> _Текст страницы_
- - -

Я сбежал вниз, набросил маску, ввели наркоз: сделали самую высокую ампутацию бедра.
Позже я познакомился с Иваном Степановичем очень близко. Должен сказать, что он был совершенно исключительным человеком, необыкновенно эрудированным моряком. Он был необычайно образован, он знал прекрасно русскую литературу. С ним беседовать и находиться с ним рядом было настоящим наслаждением. Он был высоким, красивым, черноволосым и курчавым, красивые умные темные глаза. Он был веселый, остроумный, жизнерадостный и в то же время очень строгий.
И вот, надо было сделать ему такую несовершенную, такую страшную операцию, без которой, увы, в военное время особенно, обойтись невозможно. Началось страшное выздоровление, или вернее умирание. Он совершенно погибал. У нас не было никакой надежды, что удастся спасти его.
В этот момент супруга его, Ольга Васильевна, главный хирург ВМФ, известный ленинградский профессор И. И. Джанелидзе (он уже давно ушел от нас), главный терапевт академик Александр Леонидович Мясников (всем вам хорошо известный, также недавно скончавшийся), начальник медико-санитарной службы флота Федор Федорович Андреев (тоже ушедший уже из жизни) мчались из Москвы на самолете в Сочи. Но в то время это путешествие было совсем не таким, как сейчас. Они летели через Заволжье. Мы боролись за жизнь Ивана Степановича, надо было во что бы то ни стало продлить существование Ивана Степановича до приезда Ольги Васильевны. Он вспоминал о ней, называл ласково: «Ока, как Ока, где Ока?». Она летела через Баку, Тбилиси, она приближалась, но это было долго. А наступил момент, когда пульс совсем исчез. В течение 6-ти часов мы переливали кровь дважды. В этот момент пришла телеграмма из Кремля за подписью Верховного Главнокомандующего. Я ее помню дословно: «Мужайтесь, мнению специалистов, можете выздороветь. Лучший миноносец Черноморского флота будет назван вашим именем».

- - -

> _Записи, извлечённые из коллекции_
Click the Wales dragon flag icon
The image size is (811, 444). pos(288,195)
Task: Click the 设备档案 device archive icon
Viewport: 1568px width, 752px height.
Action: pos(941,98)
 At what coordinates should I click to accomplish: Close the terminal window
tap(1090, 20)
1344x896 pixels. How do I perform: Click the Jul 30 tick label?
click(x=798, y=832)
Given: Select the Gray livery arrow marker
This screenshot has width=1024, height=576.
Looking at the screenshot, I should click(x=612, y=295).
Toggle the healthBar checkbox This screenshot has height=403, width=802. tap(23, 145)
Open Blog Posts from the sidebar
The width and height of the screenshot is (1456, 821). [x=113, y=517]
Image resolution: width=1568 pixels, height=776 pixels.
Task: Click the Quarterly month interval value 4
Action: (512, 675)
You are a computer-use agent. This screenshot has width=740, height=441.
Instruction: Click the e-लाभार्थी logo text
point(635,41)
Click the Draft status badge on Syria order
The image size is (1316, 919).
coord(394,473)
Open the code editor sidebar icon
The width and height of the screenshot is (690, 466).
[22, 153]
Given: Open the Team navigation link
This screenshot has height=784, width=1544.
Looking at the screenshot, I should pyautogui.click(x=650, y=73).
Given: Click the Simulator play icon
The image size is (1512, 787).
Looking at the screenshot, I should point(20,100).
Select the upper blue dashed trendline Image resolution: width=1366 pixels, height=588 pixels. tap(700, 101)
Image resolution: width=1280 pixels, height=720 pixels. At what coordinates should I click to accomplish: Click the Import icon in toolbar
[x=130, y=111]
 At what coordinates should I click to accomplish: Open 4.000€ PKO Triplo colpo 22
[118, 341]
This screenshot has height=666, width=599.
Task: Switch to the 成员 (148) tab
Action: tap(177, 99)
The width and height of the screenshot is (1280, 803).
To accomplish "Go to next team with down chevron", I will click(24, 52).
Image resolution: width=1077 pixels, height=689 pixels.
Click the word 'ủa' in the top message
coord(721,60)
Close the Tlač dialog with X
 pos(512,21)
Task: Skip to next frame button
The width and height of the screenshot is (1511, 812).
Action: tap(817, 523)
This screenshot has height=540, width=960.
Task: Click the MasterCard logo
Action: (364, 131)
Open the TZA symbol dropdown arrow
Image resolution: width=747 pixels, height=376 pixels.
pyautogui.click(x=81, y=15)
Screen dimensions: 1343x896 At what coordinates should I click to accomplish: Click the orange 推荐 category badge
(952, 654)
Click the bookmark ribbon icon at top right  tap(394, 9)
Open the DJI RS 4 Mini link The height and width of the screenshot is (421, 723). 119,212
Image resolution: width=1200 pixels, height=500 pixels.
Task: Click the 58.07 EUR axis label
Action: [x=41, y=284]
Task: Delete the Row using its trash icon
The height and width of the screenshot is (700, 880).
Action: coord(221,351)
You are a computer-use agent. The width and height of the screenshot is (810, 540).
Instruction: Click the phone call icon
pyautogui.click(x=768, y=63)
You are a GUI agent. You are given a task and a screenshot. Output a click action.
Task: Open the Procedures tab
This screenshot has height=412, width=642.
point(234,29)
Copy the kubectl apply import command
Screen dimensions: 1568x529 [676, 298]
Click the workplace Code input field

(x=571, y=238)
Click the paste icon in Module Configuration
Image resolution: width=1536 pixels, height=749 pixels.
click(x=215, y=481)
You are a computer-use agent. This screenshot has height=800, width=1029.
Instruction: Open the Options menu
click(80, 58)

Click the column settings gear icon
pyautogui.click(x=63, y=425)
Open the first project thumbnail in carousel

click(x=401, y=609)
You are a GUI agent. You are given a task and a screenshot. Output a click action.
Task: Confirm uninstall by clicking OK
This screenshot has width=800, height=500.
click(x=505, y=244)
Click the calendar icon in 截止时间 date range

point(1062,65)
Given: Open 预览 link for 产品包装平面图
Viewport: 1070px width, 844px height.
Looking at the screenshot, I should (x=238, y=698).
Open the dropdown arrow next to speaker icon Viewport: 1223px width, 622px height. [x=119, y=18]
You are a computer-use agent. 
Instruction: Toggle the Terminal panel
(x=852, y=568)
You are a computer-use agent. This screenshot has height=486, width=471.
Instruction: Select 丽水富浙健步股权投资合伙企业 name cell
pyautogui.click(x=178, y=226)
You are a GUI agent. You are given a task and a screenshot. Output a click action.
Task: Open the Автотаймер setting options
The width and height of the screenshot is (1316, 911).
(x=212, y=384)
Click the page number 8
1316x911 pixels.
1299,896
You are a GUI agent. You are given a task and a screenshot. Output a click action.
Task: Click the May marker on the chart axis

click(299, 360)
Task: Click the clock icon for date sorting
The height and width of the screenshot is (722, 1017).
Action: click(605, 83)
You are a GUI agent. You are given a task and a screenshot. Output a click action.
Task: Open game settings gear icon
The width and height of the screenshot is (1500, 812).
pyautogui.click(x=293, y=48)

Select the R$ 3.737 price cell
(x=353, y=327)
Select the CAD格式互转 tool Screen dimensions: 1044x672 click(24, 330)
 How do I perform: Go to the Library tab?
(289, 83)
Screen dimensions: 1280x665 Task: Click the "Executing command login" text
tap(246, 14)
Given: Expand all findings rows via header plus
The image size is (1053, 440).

- - -

> _Краткое задание_
Пожалуйста, повторите слово в слово отрывок из приведённого выше текста об Иване Степановиче: от слов «Я сбежал вниз, набросил» до слов «удастся спасти его.» включительно.

> _Ответ на задание_
Я сбежал вниз, набросил маску, ввели наркоз: сделали самую высокую ампутацию бедра.
Позже я познакомился с Иваном Степановичем очень близко. Должен сказать, что он был совершенно исключительным человеком, необыкновенно эрудированным моряком. Он был необычайно образован, он знал прекрасно русскую литературу. С ним беседовать и находиться с ним рядом было настоящим наслаждением. Он был высоким, красивым, черноволосым и курчавым, красивые умные темные глаза. Он был веселый, остроумный, жизнерадостный и в то же время очень строгий.
И вот, надо было сделать ему такую несовершенную, такую страшную операцию, без которой, увы, в военное время особенно, обойтись невозможно. Началось страшное выздоровление, или вернее умирание. Он совершенно погибал. У нас не было никакой надежды, что удастся спасти его.